[[ EXTRACTED RECORDS open ]]

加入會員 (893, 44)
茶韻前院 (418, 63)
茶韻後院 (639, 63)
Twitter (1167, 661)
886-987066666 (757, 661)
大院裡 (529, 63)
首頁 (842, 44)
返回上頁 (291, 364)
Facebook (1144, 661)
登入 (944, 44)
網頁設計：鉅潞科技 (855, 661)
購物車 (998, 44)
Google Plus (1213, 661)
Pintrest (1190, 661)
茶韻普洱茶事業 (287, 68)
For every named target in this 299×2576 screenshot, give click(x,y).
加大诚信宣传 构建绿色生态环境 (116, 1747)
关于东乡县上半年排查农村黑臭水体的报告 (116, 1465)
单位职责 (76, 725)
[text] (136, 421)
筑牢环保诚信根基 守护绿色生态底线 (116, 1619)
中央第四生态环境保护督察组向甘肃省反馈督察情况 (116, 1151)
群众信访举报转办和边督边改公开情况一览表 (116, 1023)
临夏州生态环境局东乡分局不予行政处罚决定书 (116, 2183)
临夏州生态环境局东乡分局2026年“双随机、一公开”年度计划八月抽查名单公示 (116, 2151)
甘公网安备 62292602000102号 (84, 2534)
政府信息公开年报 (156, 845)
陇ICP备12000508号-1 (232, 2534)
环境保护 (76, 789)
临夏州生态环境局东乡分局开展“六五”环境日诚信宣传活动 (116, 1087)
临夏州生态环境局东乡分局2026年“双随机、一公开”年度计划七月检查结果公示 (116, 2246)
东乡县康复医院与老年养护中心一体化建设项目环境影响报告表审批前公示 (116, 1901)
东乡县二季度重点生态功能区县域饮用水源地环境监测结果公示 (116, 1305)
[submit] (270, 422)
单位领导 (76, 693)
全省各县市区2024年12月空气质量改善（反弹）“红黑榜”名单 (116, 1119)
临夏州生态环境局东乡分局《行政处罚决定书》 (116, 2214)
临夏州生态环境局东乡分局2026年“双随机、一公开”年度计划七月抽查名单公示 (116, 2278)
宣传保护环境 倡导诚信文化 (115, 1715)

[[ EXTRACTED RECORDS closed ]]

▸ PROBLEM STATEMENT
The records need to be copied exactly, with no line left out.

▸ SOLVED EXERCISE
加入會員 (893, 44)
茶韻前院 (418, 63)
茶韻後院 (639, 63)
Twitter (1167, 661)
886-987066666 (757, 661)
大院裡 (529, 63)
首頁 (842, 44)
返回上頁 (291, 364)
Facebook (1144, 661)
登入 (944, 44)
網頁設計：鉅潞科技 (855, 661)
購物車 (998, 44)
Google Plus (1213, 661)
Pintrest (1190, 661)
茶韻普洱茶事業 (287, 68)
For every named target in this 299×2576 screenshot, give click(x,y).
加大诚信宣传 构建绿色生态环境 (116, 1747)
关于东乡县上半年排查农村黑臭水体的报告 (116, 1465)
单位职责 (76, 725)
[text] (136, 421)
筑牢环保诚信根基 守护绿色生态底线 (116, 1619)
中央第四生态环境保护督察组向甘肃省反馈督察情况 (116, 1151)
群众信访举报转办和边督边改公开情况一览表 (116, 1023)
临夏州生态环境局东乡分局不予行政处罚决定书 (116, 2183)
临夏州生态环境局东乡分局2026年“双随机、一公开”年度计划八月抽查名单公示 (116, 2151)
甘公网安备 62292602000102号 (84, 2534)
政府信息公开年报 (156, 845)
陇ICP备12000508号-1 (232, 2534)
环境保护 (76, 789)
临夏州生态环境局东乡分局开展“六五”环境日诚信宣传活动 (116, 1087)
临夏州生态环境局东乡分局2026年“双随机、一公开”年度计划七月检查结果公示 (116, 2246)
东乡县康复医院与老年养护中心一体化建设项目环境影响报告表审批前公示 (116, 1901)
东乡县二季度重点生态功能区县域饮用水源地环境监测结果公示 (116, 1305)
[submit] (270, 422)
单位领导 (76, 693)
全省各县市区2024年12月空气质量改善（反弹）“红黑榜”名单 (116, 1119)
临夏州生态环境局东乡分局《行政处罚决定书》 (116, 2214)
临夏州生态环境局东乡分局2026年“双随机、一公开”年度计划七月抽查名单公示 (116, 2278)
宣传保护环境 倡导诚信文化 (115, 1715)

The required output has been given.